Starting from this theoretical base, we defined the ideal characteristics for “human ear dedicated” amplifiers. Riviera amplifiers are optimized for the bench test that demonstrated an actual relation with the listening experience only, careless of pure technical virtuosity. We focused on the following points.
- Optimization of distortion for amplitude and frequency: THD does not need to be extremely low, but it must absolutely follow the human ear distortion shape. This means predominance of lower order harmonics, with their regular distribution in frequency (the higher the order, the lower the harmonic level, with a relation between harmonics similar to the human ear one). Furthermore, the distortion level must be monotonically increasing with power level. The amp should have a soft clipping and, if possible, the distortion spectrum must be similar to the ear spectrum even in this area (or to the higher level possible before losing the right shape).

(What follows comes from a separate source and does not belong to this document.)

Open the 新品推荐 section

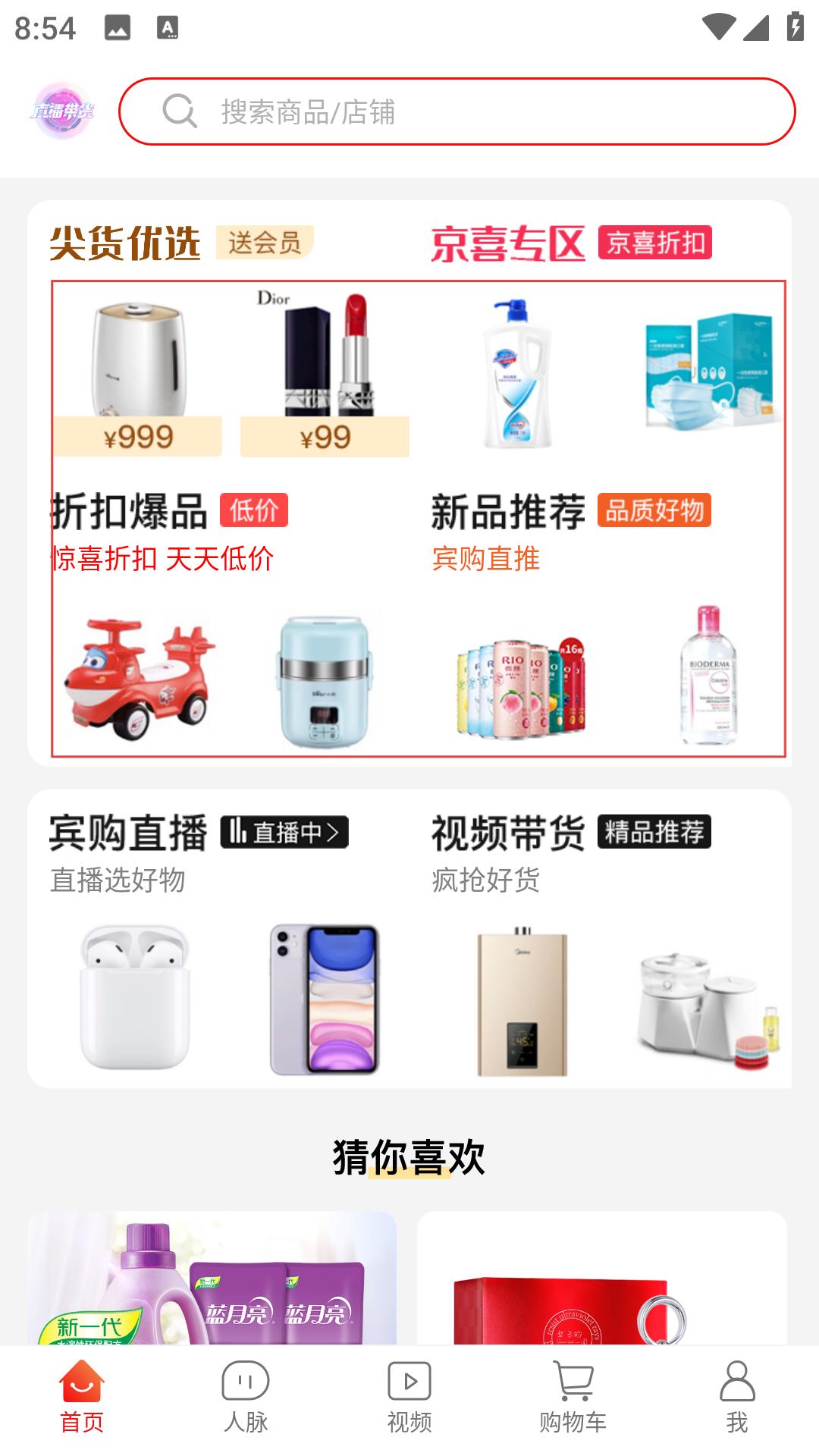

- The use of Zero Overall Feedback and minimum level of local feedback, to minimize the above mentioned negative effect that this technique has on sound result. This is the best way to reach the desired distortion behavior.
- A good open loop BW.
- A reasonable DF, like in best tube amplifiers: between 15 to 20, without looking for useless records. This point also contributes to provide articulation and harmonics richness in the low frequencies.
- Total stability on every load.
- Absence of protection, to avoid their negative effects on sound and dynamics.
- Extreme care to the power supply.
These theoretical points are then implemented in a real amplifier design. Here the way we implemented these points.
- The Zero Overall Feedback and the minimum use of local feedback, when absolutely indispensable, is the first solution to reach the desired distortion behavior.
- The use of the A class in all stages is the logical consequence: we need to have the maximum linearity without “tricks”.
- The hybrid solution is the next logical consequence: the triode is the best voltage amplifier and, mostly in a s.e. configuration, it offers a “natural” distortion shape, very close to the required one. Silicon devices (and specially Mosfets) are the best choice to handle power and low impedances; if properly used and driven, they can offer a good distortion shape too. In the topology adopted they also give the desired output impedance.
- Protection circuits damage sound. In our thinking this is a fact. So… no protection circuits (only fuses on PSU rails). Consequently a real large dimensioning, not for appearance (coke-like capacitors…) but in the real key points (PSU, transformers, power devices). A secondary consequence is the need for an adequate mechanical dimensioning too.
- Accurate PSU design. 2 transformers and 5 separate PSU. The tube PSU is PI-filtered and stabilized (with a MOSFet); in the audio power PSU stage there is a PI filter too and the distributed capacitance: instead of 2 big-and-slow capacitors, many little-and-fast capacitors, with the last ones extremely close to each power device.
- There was a long and accurate musical and bench optimization (with continuous shift from the bench to the listening room and vice versa).
- Mechanical and “physical” manufacturing with a quality level of a laboratory instrument and a made in Italy design.